図3では、外部REF入力レベルが約−22dBmの時の外部REFレベル検出電圧、約1.65Vが適正範囲の下限値LHであり、外部REF入力レベルが約−23dBmの時の外部REFレベル検出電圧、約1.50Vが下限許容値LLとしている。
図3の例では、低入力時の例について説明したが、同様にして高入力時でも、適正範囲の上限値HLと上限許容値HHを特定して利用するようになっている。
この場合、メモリ21に温度毎の上記4つの値をテーブル(適正範囲特定テーブル)で記憶し、CPU20は、検出された温度の値によって、適正範囲特定テーブルを参照して上記4つの値を取得するようにしてもよい。
本回路における動作について説明する。
本回路は、起動時、CPU20は、固定電圧モード(A)を選択するよう切替制御信号を選択スイッチ13に出力し、選択スイッチ13は、固定電圧供給回路23とループフィルタ14を接続した状態となる。これにより、固定電圧供給回路23から供給される固定電圧がループフィルタ14を介して電圧制御発振器15に入力され、電圧制御発振器15で発振動作を行う。
具体的には、CPU20は、メモリ21に記憶された温度特性に応じた適正範囲を示す上限値HLと下限値LH、上限許容値HHと下限許容値LLを読み込み、上限値HLと下限値LHとの間に外部REFの検出レベルの値があれば適正範囲内と判定し、外部REFの検出レベルの値が上限許容値HHより大きい場合、下限許容値LLより小さい場合には適正範囲外と判定する。
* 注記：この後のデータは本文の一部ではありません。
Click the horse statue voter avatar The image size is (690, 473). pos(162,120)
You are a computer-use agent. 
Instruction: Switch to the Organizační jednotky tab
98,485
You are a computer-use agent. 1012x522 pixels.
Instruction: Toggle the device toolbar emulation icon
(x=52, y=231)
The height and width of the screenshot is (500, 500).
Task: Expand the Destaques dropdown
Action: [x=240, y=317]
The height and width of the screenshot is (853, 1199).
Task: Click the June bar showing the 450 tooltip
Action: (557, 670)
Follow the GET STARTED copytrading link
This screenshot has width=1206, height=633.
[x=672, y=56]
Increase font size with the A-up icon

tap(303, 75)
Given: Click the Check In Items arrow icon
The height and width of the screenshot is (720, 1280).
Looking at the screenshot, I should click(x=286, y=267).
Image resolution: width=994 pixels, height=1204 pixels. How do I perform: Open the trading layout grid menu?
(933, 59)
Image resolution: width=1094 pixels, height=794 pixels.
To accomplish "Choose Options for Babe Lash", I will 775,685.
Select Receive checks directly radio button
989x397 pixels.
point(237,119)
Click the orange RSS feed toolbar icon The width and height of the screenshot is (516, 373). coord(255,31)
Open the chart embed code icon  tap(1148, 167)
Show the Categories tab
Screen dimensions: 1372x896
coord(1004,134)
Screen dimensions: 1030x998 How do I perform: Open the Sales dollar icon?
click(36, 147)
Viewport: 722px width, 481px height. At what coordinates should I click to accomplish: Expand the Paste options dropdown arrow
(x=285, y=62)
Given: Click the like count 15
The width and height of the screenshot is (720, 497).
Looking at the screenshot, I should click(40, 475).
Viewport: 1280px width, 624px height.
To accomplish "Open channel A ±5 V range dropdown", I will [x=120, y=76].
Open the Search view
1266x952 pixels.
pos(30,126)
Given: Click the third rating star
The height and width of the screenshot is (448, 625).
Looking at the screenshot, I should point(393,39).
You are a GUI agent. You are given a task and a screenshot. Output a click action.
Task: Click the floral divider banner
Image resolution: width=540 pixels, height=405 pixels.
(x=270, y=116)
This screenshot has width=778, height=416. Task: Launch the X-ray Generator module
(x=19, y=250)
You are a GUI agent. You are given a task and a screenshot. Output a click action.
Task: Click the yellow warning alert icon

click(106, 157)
つまり、起動時及び異常時に、位相比較器12の出力に代えて、固定電圧供給回路23からの出力を用いることで、電圧制御発振器15での周波数発振を適正化できるものである。
次に、温度特性に応じたステータス(状態)特定処理について図4を参照しながら説明する。図4は、温度特性に応じたステータス特定処理のフローチャートである。
CPU20は、図5に示すように、温度センサ22で検出された温度の値をADコンバータ24がデジタル値に変換してCPU20に出力し、その温度情報の判定を行う(S11)。
適正範囲の下限値LH≦外部REFレベル検波電圧≦適正範囲の上限値HLの関係になければ(Noの場合)、次に、適正範囲外にあるか否か、つまり、上限許容値HH<外部REFレベル検波電圧、若しくは、外部REFレベル検波電圧<下限許容値LLの関係にあるか否か判定する(S18)。
また、上限許容値HH<外部REFレベル検波電圧、若しくは、外部REFレベル検波電圧<下限許容値LLの関係になければ(Noの場合)、状態を適正範囲ではないが許容範囲とする「ステータス1」に特定する(S19)。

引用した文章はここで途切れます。